Start of Block
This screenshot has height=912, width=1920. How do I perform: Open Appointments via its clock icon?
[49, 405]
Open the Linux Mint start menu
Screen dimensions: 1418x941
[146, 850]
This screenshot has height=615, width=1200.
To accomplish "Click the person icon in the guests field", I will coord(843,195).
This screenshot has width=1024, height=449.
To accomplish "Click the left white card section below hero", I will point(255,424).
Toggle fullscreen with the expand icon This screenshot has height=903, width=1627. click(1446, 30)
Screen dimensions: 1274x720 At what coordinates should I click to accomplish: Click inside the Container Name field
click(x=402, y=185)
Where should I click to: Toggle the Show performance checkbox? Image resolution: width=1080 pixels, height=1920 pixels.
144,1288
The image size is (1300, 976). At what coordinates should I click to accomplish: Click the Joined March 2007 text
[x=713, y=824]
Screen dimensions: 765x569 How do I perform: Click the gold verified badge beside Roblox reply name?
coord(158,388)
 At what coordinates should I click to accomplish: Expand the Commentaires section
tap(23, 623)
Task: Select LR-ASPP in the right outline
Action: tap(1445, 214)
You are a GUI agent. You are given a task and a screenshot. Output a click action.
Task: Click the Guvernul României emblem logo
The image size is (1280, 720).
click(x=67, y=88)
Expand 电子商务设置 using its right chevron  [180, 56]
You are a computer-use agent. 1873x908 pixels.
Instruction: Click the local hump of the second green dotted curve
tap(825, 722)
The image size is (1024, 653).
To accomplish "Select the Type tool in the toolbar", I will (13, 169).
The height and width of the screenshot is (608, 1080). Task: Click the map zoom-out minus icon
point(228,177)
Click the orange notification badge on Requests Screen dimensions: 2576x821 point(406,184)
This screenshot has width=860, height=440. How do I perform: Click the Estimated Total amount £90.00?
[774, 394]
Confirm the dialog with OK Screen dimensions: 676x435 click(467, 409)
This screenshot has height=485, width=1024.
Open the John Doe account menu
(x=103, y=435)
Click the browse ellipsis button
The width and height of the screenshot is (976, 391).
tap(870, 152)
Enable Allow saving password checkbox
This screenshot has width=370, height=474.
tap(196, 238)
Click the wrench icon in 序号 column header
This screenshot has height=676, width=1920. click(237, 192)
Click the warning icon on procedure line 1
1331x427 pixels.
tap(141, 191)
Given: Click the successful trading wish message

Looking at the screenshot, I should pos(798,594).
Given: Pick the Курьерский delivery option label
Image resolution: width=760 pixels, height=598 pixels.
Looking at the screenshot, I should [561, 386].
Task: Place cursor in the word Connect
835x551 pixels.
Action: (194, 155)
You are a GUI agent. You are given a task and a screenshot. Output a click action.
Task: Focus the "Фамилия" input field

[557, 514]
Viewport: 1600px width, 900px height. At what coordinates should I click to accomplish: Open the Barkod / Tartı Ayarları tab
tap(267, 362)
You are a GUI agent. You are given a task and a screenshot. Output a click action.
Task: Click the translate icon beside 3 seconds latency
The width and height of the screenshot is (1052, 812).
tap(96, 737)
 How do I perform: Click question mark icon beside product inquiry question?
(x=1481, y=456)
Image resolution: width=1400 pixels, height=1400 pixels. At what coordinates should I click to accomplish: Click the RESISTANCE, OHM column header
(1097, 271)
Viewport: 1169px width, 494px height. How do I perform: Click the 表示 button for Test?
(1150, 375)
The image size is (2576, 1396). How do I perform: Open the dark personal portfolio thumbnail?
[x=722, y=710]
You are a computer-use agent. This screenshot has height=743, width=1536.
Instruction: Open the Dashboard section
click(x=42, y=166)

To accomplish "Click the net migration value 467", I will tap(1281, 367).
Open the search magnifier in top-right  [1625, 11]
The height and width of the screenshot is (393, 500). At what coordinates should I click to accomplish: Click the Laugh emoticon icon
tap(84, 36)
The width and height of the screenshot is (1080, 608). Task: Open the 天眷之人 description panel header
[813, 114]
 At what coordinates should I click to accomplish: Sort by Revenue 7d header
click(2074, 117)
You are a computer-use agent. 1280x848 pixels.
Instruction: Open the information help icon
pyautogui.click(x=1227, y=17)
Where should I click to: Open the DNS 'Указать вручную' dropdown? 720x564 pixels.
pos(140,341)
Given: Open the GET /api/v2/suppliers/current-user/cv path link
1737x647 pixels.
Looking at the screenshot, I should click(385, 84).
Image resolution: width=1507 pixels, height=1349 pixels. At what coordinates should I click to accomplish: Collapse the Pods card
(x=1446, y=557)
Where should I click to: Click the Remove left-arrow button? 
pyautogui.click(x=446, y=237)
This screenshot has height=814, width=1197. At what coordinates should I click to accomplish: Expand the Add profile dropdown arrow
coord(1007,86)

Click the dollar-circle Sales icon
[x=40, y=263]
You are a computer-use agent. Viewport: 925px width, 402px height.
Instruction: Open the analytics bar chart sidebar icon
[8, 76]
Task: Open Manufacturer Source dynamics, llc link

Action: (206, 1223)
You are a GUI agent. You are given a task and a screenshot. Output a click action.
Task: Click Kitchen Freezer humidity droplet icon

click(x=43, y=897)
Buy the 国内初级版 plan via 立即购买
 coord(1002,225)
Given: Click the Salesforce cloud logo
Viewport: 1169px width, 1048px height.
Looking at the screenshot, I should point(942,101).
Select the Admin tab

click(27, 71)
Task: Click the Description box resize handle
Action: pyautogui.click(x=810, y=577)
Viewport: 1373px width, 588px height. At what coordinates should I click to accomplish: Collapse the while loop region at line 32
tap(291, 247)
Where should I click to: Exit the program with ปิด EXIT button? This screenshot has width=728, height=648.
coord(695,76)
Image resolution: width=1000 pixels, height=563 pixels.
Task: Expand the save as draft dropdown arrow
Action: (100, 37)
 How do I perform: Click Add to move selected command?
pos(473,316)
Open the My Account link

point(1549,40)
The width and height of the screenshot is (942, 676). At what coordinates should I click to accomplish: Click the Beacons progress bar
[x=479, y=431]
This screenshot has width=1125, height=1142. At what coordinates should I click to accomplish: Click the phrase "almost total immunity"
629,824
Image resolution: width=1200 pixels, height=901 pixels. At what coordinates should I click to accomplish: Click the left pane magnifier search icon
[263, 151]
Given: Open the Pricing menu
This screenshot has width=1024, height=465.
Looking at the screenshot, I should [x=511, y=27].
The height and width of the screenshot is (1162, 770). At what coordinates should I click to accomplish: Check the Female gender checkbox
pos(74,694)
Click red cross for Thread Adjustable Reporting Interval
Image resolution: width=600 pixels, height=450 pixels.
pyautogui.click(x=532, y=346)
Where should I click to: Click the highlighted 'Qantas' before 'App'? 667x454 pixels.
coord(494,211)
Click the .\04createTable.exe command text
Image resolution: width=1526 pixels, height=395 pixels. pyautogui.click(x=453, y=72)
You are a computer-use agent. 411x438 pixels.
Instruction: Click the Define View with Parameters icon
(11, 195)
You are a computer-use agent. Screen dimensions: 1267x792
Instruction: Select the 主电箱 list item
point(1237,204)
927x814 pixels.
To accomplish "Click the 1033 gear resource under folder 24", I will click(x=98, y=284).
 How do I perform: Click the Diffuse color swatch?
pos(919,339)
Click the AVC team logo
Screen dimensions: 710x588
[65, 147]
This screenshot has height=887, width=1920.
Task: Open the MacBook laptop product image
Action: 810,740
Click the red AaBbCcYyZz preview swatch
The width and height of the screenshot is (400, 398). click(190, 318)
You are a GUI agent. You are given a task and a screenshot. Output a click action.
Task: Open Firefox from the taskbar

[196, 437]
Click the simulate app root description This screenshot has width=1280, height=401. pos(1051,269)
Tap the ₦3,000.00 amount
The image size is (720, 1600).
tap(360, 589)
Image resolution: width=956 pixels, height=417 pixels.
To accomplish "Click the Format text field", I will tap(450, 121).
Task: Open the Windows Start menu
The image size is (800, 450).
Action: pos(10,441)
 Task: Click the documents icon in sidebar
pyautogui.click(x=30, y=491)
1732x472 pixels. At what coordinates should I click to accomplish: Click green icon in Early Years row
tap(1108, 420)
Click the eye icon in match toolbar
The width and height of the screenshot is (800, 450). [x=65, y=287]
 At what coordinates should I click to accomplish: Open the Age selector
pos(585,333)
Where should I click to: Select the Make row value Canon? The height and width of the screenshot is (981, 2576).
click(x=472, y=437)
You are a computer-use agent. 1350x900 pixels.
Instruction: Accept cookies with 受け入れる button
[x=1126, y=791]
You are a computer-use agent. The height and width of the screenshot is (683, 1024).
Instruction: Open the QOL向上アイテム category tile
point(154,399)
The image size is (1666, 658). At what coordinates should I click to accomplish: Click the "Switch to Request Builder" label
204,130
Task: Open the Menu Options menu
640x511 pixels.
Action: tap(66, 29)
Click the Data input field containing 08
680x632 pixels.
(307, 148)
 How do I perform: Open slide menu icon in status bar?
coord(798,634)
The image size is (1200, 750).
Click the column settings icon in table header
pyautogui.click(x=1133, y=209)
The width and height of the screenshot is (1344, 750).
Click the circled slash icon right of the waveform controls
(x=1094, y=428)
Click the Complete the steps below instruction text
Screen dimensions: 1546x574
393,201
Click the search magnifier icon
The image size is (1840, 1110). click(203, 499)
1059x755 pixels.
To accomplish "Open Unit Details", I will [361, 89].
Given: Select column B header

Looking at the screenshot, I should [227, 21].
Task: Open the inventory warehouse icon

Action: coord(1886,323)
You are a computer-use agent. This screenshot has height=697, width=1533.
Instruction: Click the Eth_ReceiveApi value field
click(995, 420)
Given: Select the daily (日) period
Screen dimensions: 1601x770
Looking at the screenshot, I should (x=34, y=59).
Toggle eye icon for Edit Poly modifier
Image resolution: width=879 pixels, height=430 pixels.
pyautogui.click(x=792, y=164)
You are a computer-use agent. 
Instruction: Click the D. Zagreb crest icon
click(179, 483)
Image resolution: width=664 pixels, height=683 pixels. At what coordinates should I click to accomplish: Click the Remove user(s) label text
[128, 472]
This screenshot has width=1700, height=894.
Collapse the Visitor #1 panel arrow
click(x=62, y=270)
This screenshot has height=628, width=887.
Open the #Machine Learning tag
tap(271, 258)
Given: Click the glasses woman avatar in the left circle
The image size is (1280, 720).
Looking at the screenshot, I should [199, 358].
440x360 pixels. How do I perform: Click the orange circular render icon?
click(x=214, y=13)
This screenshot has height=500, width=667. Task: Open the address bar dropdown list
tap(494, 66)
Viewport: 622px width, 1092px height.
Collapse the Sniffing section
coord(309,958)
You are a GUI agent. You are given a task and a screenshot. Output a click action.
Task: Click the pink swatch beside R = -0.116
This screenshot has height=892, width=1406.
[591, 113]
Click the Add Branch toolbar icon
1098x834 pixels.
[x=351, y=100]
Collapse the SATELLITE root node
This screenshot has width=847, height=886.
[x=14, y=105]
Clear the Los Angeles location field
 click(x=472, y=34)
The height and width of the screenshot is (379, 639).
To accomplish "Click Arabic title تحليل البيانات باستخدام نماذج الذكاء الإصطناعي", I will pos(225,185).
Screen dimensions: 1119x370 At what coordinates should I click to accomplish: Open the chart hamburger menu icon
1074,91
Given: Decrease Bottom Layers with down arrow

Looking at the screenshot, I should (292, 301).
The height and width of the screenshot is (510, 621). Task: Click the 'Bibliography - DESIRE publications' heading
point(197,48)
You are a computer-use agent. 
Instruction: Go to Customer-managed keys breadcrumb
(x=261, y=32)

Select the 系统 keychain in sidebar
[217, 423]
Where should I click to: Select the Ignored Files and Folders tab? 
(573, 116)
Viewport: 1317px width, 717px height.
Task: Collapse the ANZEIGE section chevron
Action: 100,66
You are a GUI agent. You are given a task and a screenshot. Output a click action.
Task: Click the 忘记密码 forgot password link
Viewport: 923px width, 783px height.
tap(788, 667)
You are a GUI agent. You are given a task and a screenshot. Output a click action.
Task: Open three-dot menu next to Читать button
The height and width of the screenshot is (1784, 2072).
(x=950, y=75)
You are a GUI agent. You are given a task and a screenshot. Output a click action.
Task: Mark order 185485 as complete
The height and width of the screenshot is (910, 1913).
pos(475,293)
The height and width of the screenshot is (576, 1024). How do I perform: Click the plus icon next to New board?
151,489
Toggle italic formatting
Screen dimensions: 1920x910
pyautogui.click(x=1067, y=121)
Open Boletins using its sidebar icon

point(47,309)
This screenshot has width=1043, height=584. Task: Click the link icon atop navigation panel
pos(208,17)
End of Block
--- What to produce ---
Among the lines above, count those that include the word "logo". Give only the result.

--- Output for this task ---
3